As we show in the figure below, the information flow of such an application consists of several steps for various information streams with quality checks, subsequent alignment and fusion that uses semantic reasoning and AI-based recognition of objects of interest and finally of the situation at hand.
Automated alerts, predictions, and state-of-the-art visualizations help human operators in their decision-making. Moreover, the system also uses the situation awareness while it protects sensitive information, e.g., by relaxing policies if an emergency requires this.
We develop such an information-centric architecture using a user-centric 5-steps approach:
Identify tasks and views of system operators and users
Capture required information sources, processing, and reasoning
Analyze the resulting information flows and their behaviors over time, which also identifies non-functional requirements
Determine information flow mechanics for core data and meta‐data using channels, transport, feedback, and storage mechanisms
Create a composition of functionality and flow mechanics
Seeing this as a complex architecture task, we find the A3 Method helps here to develop, consolidate, and communicate central aspects.

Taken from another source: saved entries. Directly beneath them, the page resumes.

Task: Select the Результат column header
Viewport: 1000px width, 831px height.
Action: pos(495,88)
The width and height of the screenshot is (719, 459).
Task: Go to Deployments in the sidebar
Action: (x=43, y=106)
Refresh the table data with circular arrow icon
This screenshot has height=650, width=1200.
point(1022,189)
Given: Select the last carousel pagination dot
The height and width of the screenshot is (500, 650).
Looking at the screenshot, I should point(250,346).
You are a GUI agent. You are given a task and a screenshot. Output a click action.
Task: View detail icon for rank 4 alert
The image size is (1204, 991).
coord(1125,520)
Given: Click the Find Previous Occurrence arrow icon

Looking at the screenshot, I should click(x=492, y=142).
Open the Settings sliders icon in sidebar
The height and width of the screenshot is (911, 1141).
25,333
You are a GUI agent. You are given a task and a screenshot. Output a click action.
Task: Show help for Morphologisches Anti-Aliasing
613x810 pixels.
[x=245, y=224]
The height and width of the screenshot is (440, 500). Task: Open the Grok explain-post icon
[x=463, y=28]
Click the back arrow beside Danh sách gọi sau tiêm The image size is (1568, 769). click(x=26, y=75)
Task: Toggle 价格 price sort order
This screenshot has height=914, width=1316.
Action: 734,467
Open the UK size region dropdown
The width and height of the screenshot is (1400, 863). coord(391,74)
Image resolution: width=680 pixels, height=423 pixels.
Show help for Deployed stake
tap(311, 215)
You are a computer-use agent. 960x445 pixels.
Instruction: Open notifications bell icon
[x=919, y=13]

Furthermore, we support the design of the necessary behavior and information flows (step 3) with a light-weight modelling and analysis technique:
Our Probabilistic System Summaries for Behavior Architecting allow to explore design choices like where to put the ‘smarts’ of a smart system, or, more general, offers causal analysis of the costs and benefits of information-centric decision strategies in key scenarios. This lets us bridge between two essential aspects: first, the architectural point which information is available and processed where and when in the system, and second the effects of that information processing and decision making given the expected environment and tasks.